START Given text
By Oluwole Dada
There is a dimension of the service marketing mix that most business leaders underestimate its impact. They rarely give it the rigor it deserves. Today, I would like to turn the lens on something that sits underneath the conversations we have had in previous series. It is how the customer is served: the process. Process is not a back-office concern. It is not the exclusive domain of operations teams and quality assurance units. In a service business, how a customer is served is a marketing instrument. It is the overall quality of the experience your customers have with your organization.
Every organization has a way of serving their customers, but the real question is whether your processes are designed around the customer’s experience or around your own operational convenience. These two are very different and the gap between them is where competitive advantage is either built or eroded.
Enquiry Handling
Every customer journey begins with a question. A potential customer reaches out by phone, email, walking through a door, or by sending a message on a digital platform to find out about your service. What happens in that moment is not merely administrative. It is the first chapter of the story the customer will tell others about you. Many organizations treat enquiry handling as a reception function. Their thinking: answer the phone, take the message, and forward it to the relevant person. That is a process built around the organization’s structure.
A customer-centered enquiry process asks a different question: what does this person need to feel, know, and experience in the next sixty seconds that will make them want to do business with us?
When Guaranty Trust Bank pioneered social media banking in Nigeria, the bank redesigned the enquiry handling process from the ground up, moving it from the physical branch and the call center into digital channels where customers spend their time. Response protocols were built that required acknowledgement within minutes, not hours. The result was an enquiry experience so different from anything the market had previously encountered that it became a competitive differentiator. Customers did not choose GTBank purely for the product. They chose it, in part, because the experience of asking a question was itself impressive.
END Given text
START Data listing
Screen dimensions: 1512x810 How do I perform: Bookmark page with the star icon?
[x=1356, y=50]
END Data listing
START Data listing
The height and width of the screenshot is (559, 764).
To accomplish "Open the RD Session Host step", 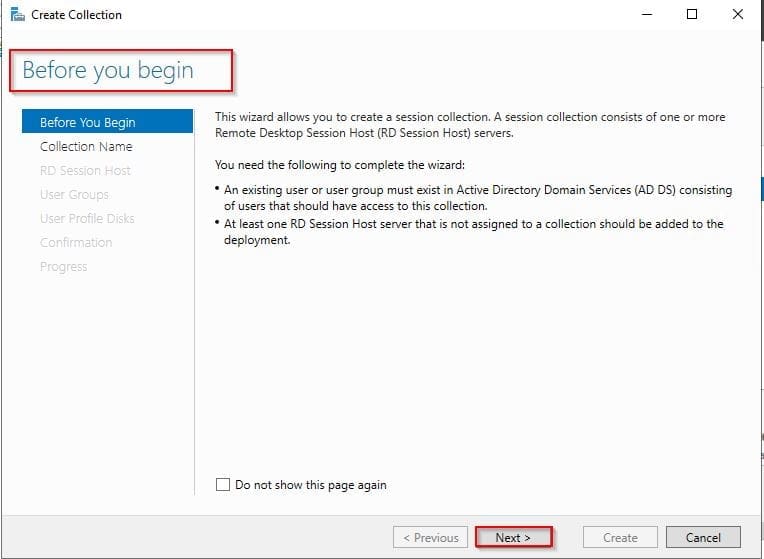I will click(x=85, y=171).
END Data listing
START Data listing
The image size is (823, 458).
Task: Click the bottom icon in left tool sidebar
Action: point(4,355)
END Data listing
_Set of tasks_
[a] In the service marketing article, what did GTBank's response protocols require?
[b] Rewrite the paragraph of the service marketing article that begins "Every customer journey begins with a question" as a short bulleted list that keeps its main facts.
[c] Pick up the service marketing article after its last sentence and continue it in the same voice.

_Expected outputs_
[a] Acknowledgement within minutes, not hours.

[b]
- Every customer journey starts with a question, asked by phone, email, in person, or through a message on a digital platform.
- That moment is not merely administrative. It is the first chapter of the story the customer will tell others.
- Many organizations treat enquiry handling as a reception function: answer the phone, take the message, and forward it to the relevant person.
- Such a process is built around the organization's structure.

[c]
For the line manager overseeing a customer-facing team, map how a new enquiry enters your unit and track every step it takes before the customer gets a substantive response. Identify the steps that exist before the customer gets a response, redesign every one of them and automate it.
Customer Login and Registration
This is one of the most underestimated friction points in modern service delivery, and it is becoming more significant as more services migrate to digital platforms. How a customer logs in, registers, or onboards onto your service is more of an experience than a technical matter. It is a point where many express frustration or are excited about being on your platform. Every additional step on your platform can put off your customer. It could lead to leaving your platform for a competitors’. Research shows that registration abandonment rates climb sharply with every additional field or step added to an onboarding process.
In Nigeria’s financial services sector, Kuda Bank’s early growth was driven in significant part by a registration process that took under five minutes on a mobile phone. This was at a time when opening a traditional bank account required visiting a branch with multiple documents, filling out physical forms, and waiting for days for verification. Kuda did not have a superior banking product in every dimension. It had a radically superior onboarding process. And in a competitive market, that was enough to attract hundreds of thousands of customers in its first year of operation.
Every service business has a set of steps a new customer must navigate to begin accessing what they came for. Audit yours from the customer’s perspective, not your view and make necessary amendments.
Booking Procedures
Whether you run a hospital, a hotel, a restaurant, a law firm, or a logistics company, the booking procedure is a critical service process moment. It is the point at which a customer’s intention converts into a confirmed transaction or otherwise. If you don’t give your customers a good experience during their booking procedure, you are simply giving opportunities to your competitors. Remove every form of friction at the point of booking your service. I have seen professional service firms where scheduling a first consultation requires navigating a secretary, and several back-and-forth emails for days. All of this is friction. And friction, in a competitive market, drives away your customers.
Oluwole Dada is the General Manager at SecureID Limited, Africa’s largest smart card manufacturing plant in Lagos, Nigeria.